If you control both ends of the pipe you are free to use the methods and conventions and maybe benefit when something gets cached.

That you cannot rely on consistency is not a reason to have none at all.

Destructive actions can and are also hidden behind a GET. When such an endpoint gets called indiscriminately by the rest of the internet it usually becomes the faulty implementation's problem.

Presumably the same would be true for QUERY.

[usrbinbash]

If I control both ends. And if the server side is not a legacy application that no resources get expended on to fix something that isn't broken.

Those are 2 very big if's.

> That you cannot rely on consistency is not a reason to have none at all.

I want consistency. I stated as much in my post: "Rules are good." I'm just not convinced adding more rules to a collection of rules that already isn't consistently applied in the wild, will give me more consistency.

[ijwdaoijdapwodi]

> A majority of APIs don't even use all of the existing HTTP verbs

That is because there are essentially only 3 verbs in HTTP: GET, POST, and OPTIONS (needed for CORS). All the others are (from a protocol POV) rebranded POST or very specialized (like TRACE or HEAD).

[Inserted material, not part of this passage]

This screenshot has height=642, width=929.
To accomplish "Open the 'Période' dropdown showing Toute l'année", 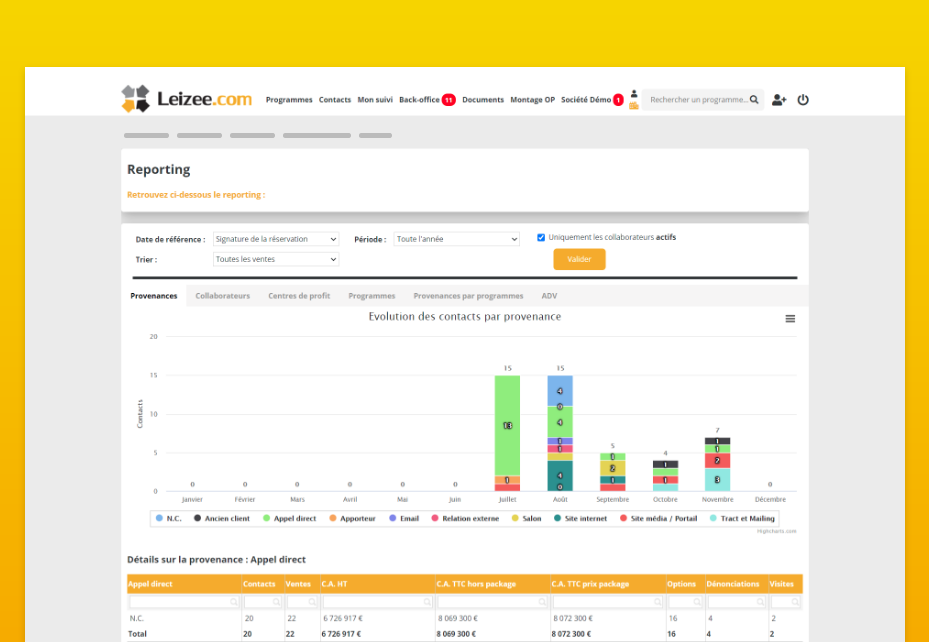I will pyautogui.click(x=456, y=239).
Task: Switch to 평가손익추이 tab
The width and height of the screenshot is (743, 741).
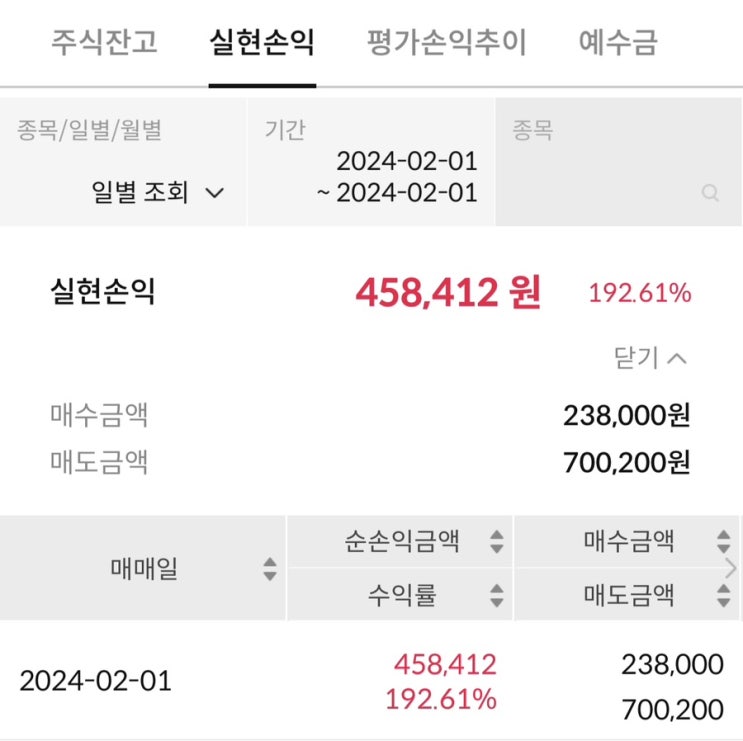Action: pyautogui.click(x=446, y=44)
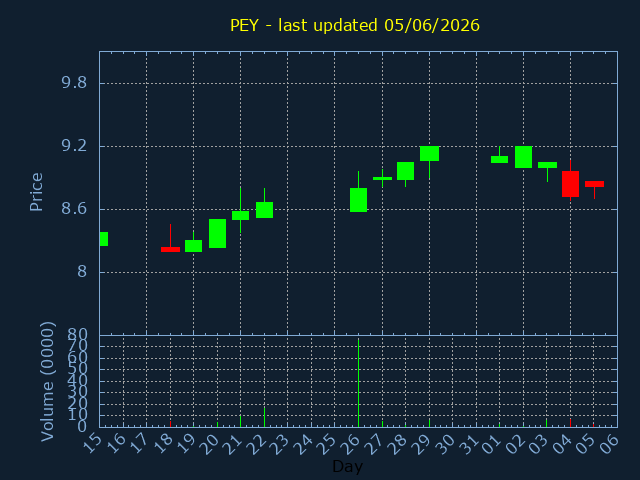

This new method in particular is meant to be useful for proxies, so that they can cache more without risking breaking old stuff

[plugin-baby]

People try to apply rules. REST may sometimes make sense, but much of the time it’s probably simplest and most consistent to JUP - Just Use POST.

[knallfrosch]

I get the 200: Error.

Semantically, it's an error that the frontend can handle and shouldn't show up as "unexpected error" in network logs. Many people treat HTTP error codes as exceptions / real infrastructure problems.

I mean, we build rich clients. You can't simply auth with a user/password header when you get a 401/403 and your browser shows an alert. It's not 2003 anymore.

[usrbinbash]

> Semantically, it's an error that the frontend can handle

No it isn't. Semantically `200 OK` means a request was successful. That isn't me saying that, that's the RFC:

https://datatracker.ietf.org/doc/html/rfc1945#section-9.2

The semantically correct message to signal to the frontend that the error originated on its side, and thus has to be fixed by it, is a 4xx response, period.

https://datatracker.ietf.org/doc/html/rfc1945#section-9.4

> Many people treat HTTP error codes as exceptions / real infrastructure problems.

Doesn't change the fact that they aren't exceptional. A != 2xx response code is not an exceptional occurrence. As soon as I talk to a networked process, especially one that I don't control, I am talking to unreliability, and being able to deal with that is normal program operation, not an exception.

> I mean, we build rich clients. You can't simply auth with a user/password header when you get a 401/403 and your browser shows an alert. It's not 2003 anymore.

So?

What exactly does the auth method I'm using have to do with the server using semantically correct return codes?

Luckily, I also consume a lot of good APIs in my code. Guess what they send back when my client messes up something during OAuth. Hint: It's not `HTTP/200 OK`

[xcdzvyn]

Is this a joke?